University of Washington School of Public Health

Winter Course 2018: BIOST 555/EPI 555/GH 534 - Statistical Methods for Spatial Epidemiology


Winter 2018 Course Offering: BIOST 555/EPI 555/GH 534 Statistical Methods for Spatial Epidemiology

Quarter: Winter 2018

Time and Location: T Th 9:00-10:20am, Health Sciences T739

Grading: Graded, 3 credits

Instructor: Jon Wakefield, Professor of Statistics and Biostatistics (

SLN: 11682

Prerequisites: Previous exposure to regression modeling, some familiarity with log-linear or logistic modeling is desirable.

This course motivates the need for, and describes methods for, the analysis of spatially indexed epidemiological data.
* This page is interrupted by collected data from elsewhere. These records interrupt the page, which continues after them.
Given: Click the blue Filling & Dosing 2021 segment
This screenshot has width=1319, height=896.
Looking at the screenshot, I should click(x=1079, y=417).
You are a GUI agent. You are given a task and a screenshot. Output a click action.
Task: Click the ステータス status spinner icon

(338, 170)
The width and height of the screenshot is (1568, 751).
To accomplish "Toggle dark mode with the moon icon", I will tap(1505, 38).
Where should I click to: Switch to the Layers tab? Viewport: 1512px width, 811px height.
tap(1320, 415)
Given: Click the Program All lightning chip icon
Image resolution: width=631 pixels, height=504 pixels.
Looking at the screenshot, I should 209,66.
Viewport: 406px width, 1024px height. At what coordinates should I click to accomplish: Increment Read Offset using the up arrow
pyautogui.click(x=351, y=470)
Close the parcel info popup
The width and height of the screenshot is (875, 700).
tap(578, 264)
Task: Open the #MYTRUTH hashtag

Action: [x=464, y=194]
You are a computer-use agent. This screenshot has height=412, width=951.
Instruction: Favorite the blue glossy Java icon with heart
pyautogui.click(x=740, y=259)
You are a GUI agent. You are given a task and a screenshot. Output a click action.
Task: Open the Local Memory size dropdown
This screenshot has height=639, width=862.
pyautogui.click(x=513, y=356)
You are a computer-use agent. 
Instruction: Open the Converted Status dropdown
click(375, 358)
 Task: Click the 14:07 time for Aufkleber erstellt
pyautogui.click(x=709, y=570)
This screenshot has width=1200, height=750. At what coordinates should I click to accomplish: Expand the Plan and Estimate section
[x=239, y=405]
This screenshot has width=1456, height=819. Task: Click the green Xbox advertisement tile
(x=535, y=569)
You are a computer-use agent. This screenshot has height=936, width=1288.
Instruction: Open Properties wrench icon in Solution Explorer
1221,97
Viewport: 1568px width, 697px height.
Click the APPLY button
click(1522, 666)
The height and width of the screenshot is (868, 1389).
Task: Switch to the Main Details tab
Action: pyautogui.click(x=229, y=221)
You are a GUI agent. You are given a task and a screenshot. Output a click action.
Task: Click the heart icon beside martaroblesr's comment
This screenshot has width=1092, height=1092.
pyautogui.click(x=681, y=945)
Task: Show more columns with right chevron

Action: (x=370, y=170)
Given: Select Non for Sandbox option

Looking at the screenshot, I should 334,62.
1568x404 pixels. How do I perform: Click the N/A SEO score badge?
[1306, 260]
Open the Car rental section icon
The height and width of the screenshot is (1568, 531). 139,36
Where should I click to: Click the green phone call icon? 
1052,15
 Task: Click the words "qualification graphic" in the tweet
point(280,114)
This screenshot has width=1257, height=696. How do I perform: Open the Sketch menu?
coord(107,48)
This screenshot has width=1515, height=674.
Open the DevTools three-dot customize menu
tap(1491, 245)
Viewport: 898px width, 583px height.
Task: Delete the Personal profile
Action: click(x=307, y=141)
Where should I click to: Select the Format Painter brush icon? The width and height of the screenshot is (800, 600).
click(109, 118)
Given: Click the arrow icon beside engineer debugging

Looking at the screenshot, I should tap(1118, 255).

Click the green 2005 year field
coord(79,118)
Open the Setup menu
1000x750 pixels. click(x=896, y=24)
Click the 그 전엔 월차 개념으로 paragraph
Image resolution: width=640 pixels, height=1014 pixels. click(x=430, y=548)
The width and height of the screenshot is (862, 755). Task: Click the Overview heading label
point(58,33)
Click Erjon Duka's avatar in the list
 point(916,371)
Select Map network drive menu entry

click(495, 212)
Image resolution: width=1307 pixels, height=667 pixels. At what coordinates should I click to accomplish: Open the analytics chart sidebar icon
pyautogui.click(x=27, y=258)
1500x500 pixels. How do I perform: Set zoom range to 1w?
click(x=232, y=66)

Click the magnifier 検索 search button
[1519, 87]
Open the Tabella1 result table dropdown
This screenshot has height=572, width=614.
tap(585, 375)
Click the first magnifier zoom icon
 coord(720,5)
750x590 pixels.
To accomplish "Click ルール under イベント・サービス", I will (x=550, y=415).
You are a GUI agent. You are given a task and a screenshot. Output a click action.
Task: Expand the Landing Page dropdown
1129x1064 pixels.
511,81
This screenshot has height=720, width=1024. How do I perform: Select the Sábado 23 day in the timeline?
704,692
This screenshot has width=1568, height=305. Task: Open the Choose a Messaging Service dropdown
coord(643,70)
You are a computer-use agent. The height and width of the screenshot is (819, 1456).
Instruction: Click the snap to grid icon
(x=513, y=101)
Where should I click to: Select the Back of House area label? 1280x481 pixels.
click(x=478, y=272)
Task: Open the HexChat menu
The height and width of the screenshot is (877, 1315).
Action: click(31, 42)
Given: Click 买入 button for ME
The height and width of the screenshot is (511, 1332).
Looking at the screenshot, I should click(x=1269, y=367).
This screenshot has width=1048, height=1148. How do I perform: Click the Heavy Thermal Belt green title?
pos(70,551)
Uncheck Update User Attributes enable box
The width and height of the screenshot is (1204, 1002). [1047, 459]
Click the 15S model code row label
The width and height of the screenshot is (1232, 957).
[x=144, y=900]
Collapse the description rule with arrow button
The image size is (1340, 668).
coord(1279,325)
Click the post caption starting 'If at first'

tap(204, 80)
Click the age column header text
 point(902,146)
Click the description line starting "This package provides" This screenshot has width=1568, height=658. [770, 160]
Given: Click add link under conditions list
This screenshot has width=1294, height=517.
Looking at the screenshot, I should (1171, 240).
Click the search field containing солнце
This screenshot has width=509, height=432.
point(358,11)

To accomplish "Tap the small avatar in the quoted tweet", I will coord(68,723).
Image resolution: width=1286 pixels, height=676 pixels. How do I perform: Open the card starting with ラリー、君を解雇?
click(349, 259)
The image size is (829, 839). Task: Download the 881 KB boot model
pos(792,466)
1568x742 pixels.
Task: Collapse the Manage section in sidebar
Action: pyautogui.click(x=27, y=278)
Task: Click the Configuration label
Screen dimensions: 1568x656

Major topics to be covered include disease mapping, clustering and cluster detection, spatial regression, methods for infectious disease data, small area estimation and an introduction to geographical information systems.

Learning Objectives: At the end of the course the student will be able to describe the need for specialized methods for the analysis of spatial data, distinguish between different types of spatial data, and choose an appropriate analysis method.

Motivating data:

- Disease mapping area-level cancer incidence and mortality data

- Cluster investigation close to a pollution source

- Assessment

- Small area estimation in a developing world context

- Analysis of space-time measles data

- Geostatistical models for exposure mapping

Both point-references and spatially aggregated data will be considered. The use of R packages for analysis will be described.

The availability of geographically indexed health, population and exposure data, and advances in computing, geographic information systems, and statistical methodology, have enabled the realistic investigation of spatial variation in disease risk. Each of the population, exposure and health data may have associated exact spatial and temporal information (point data), or be available as aggregated summaries (count data).  The following specific topics, with analysis methods listed for each, will be covered:

Disease mapping:

- Geostatistical smoothing models for point-level data, including prevalence data

- Kernel density estimation

- Models for area-level (aggregate) data

- Extensions to space-time modeling

Clustering and cluster detection:

- Autocorrelation statistics, including Moran’s I

- K-functions

- Scan statistics including SatScan

Spatial regression:

- Problems with conventional analyses

- Methods for acknowledgement of residual spatial dependence

- The ecological fallacy

Methods for infectious disease data:

- Discrete-time Susceptible-Infectious-Recovered (SIR) and related models

Small area estimation (domain estimation):

- Bayesian model-based approaches

- Incorporation of design weights


- Background to GIS

- How to visualize spatial data in R


Evaluation: Via biweekly homework's (40%) and a course project (60%). The final version of the latter is to be completed by the end of the quarter, with an outline to be handed in approximately halfway through the quarter.

Reading list:

Elliott, P., Wakefield, J., Best, N. and Briggs, D. (2000). Spatial Epidemiology: Methods and Applications, Oxford University Press.

Waller, L.A. and Gotway, C.A. (2004). Applied Spatial Statistics for Public Health Data, Wiley, New York.